В конце прошлого века в Царское Село протянули телефонную линию и построили мощную электростанцию, оно стало первым в Европе полностью электрифицированным городом. Даже в халупке Якова вместо лучин и коптилок появились стеклянные баллоны, источавшие немыслимо яркий свет. А год назад затеяли переделывать систему городской канализации – с раздельным стоком, да еще и с системой биологической очистки отходов, чего не было нигде в стране. Для уничтожения мусора английская фирма «Горсфоль» соорудила специальные печи, причем высвобождавшаяся от сжигания отбросов энергия не пропадала даром, а шла на отопление.

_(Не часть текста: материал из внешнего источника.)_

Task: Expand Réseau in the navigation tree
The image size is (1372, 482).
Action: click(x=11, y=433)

Жена Якова, отсталая и безграмотная, все эти новшества осуждала, сетовала, что они мешают ей проживать в спокойствии и религиозном благочинии. Но сам Яков, куда более любознательный, освоивший на шестом десятке грамоту и почитывавший рубрику «Слухи и вести» в «Петербургском листке», был куда более восприимчив к свежим веяниям. Он вдохновенно живописал своей Прасковье, какая лепота настанет, когда по городу зачнут ездить самобеглые бензиновые коляски. А потом, того и гляди, воздвигнут причальную вышку для дирижаблей, и можно будет махнуть отседова хоть в Гельсингфорс, хоть в Варшаву, а хоть и в Москву. Закоснелая в своем недоразвитом мышлении супруга в ответ только крестилась, поминала огненную геенну и твердила о неизбежной расплате за грехи неразумного человечества. Ей мнилось, что именно здесь настанет конец многовековой монаршей России, и она не желала при этом присутствовать. Когда ей делалось особенно тревожно, она уговаривала мужа бросить Царское Село, продать дом и переехать куда-нибудь в глушь, где потише и нет диавольских искушений. Яков только отмахивался, считая все это глупыми безосновательными бреднями.

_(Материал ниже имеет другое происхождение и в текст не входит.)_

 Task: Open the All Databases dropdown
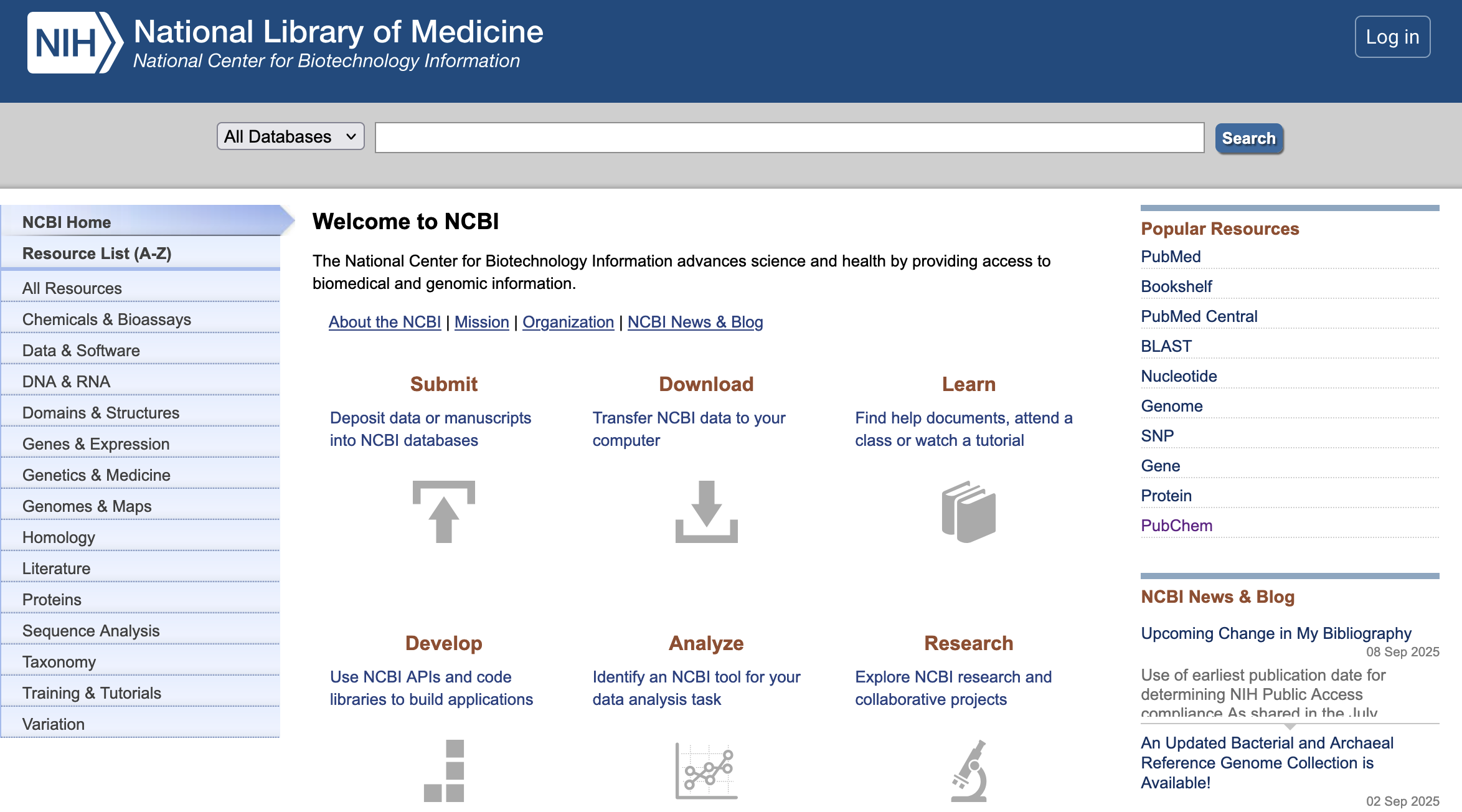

Сегодня он звал жену с собой искупнуться, но она отказалась наотрез. С возрастом Прасковья, и без того нелюдимая, совершенно замкнулась в себе, не выходила дальше огорода, окруженного высоким тыном, и старалась как можно реже показываться на людях. Яков в какой-то степени понимал ее женскую стыдливость: и так-то не красавица, нос картошкой, глазенки маленькие, выпученные, а с годами еще и морщин добавилось – хоть Бабу-ягу рисуй. Но с другой стороны, старение – процесс естественный. Чего стыдиться?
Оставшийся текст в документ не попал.